## Assignment
Show every line in the entries below where the word "Open" appears.

(Collected data)
━━━━━━━━━━━━━━━━━━━━
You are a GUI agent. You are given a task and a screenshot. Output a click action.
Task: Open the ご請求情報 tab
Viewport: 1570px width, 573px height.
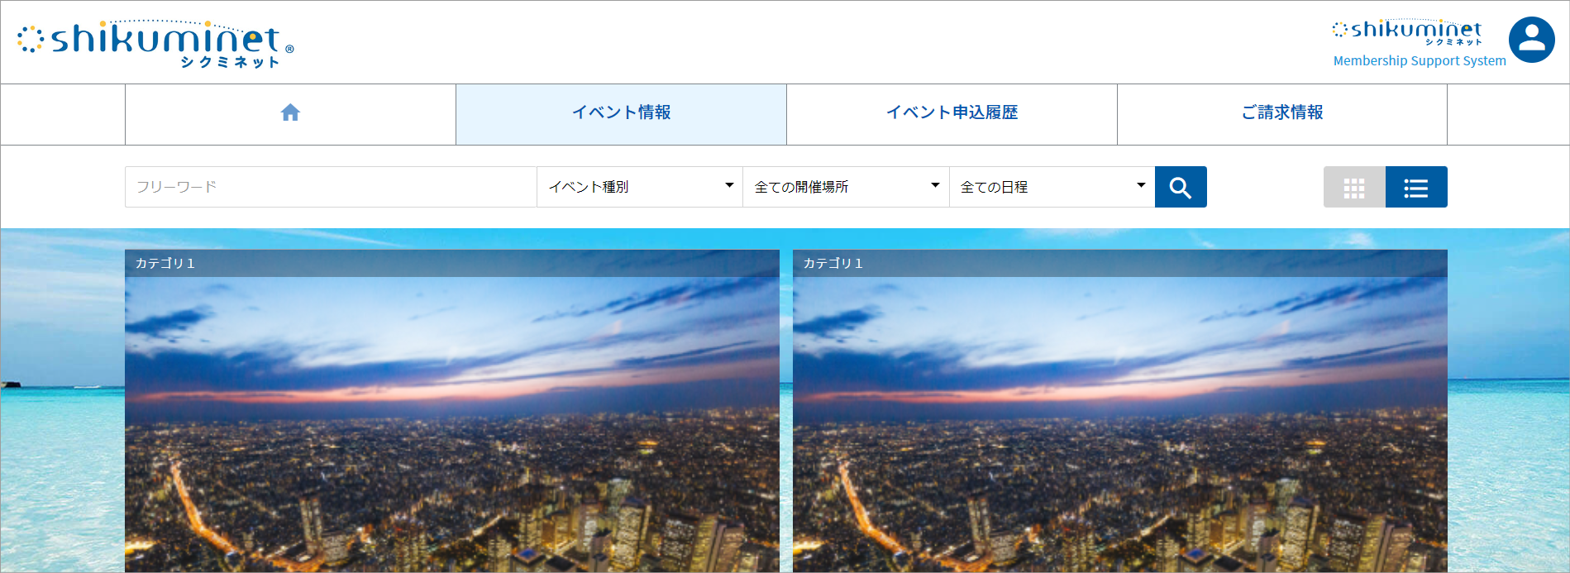pyautogui.click(x=1281, y=113)
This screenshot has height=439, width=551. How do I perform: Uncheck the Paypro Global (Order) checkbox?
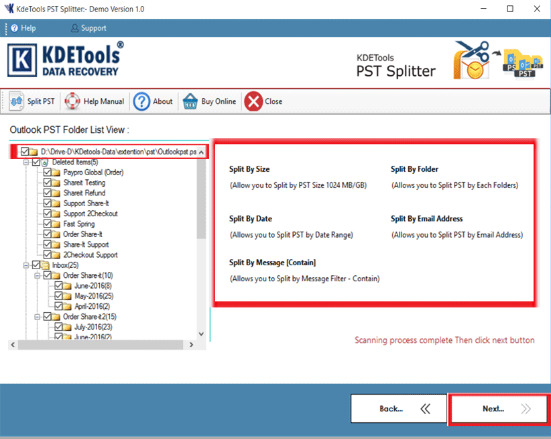pos(48,173)
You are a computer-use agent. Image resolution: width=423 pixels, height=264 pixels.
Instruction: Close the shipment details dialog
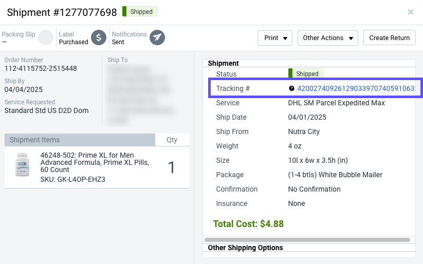click(411, 12)
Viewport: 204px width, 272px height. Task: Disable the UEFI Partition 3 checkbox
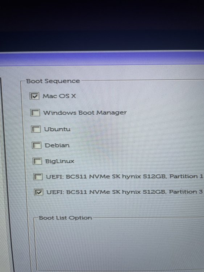(38, 192)
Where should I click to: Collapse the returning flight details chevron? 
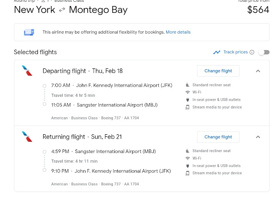(258, 137)
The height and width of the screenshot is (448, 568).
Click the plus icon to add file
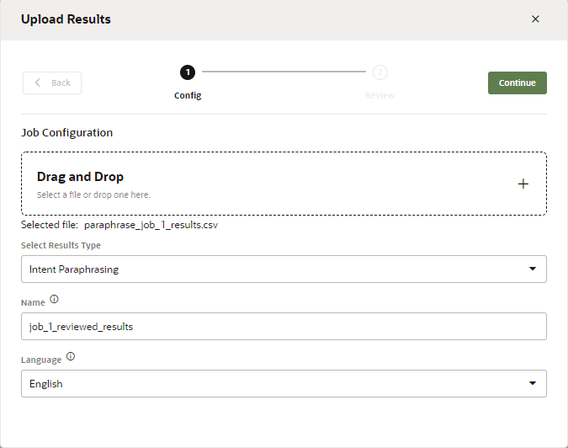click(x=523, y=184)
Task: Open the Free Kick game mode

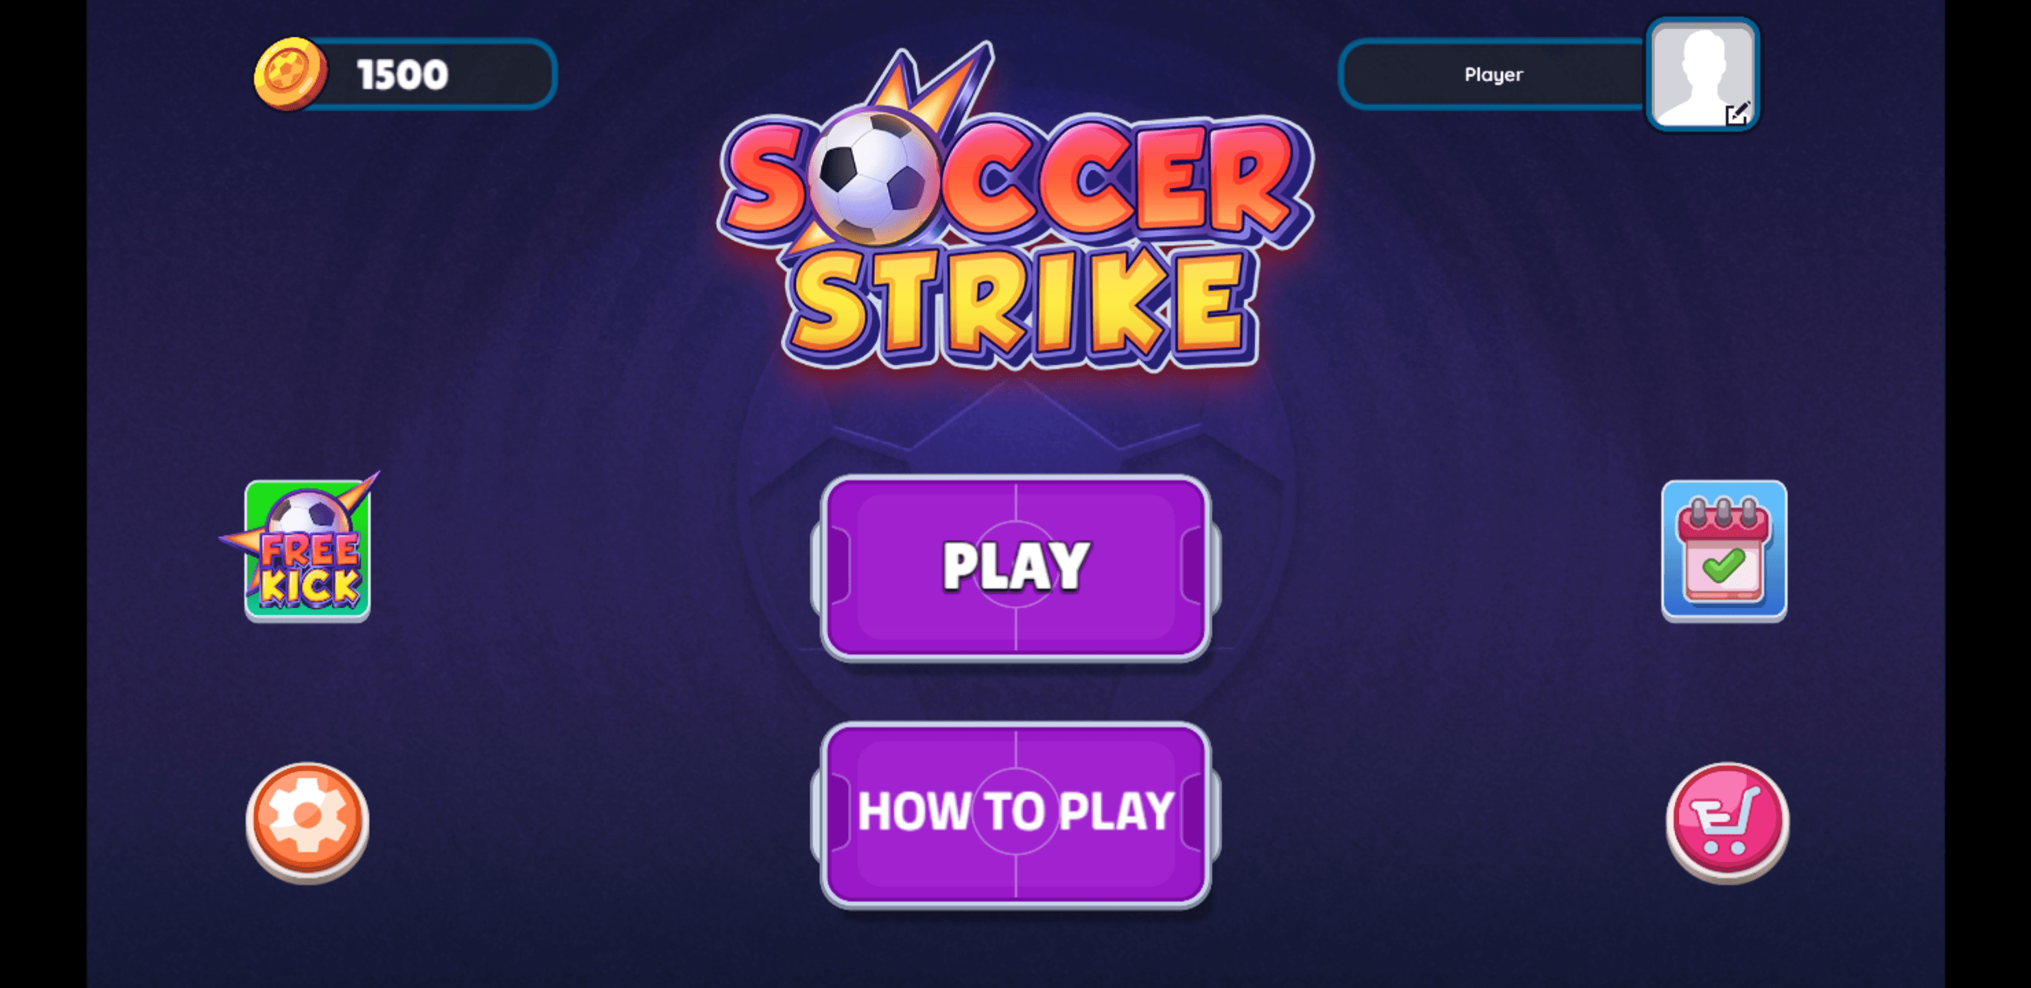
━━━━━━━━━━━━━━━━━━━━
## Reply to the exercise
Task: Open the ご請求情報 tab
Task: Open the Free Kick game mode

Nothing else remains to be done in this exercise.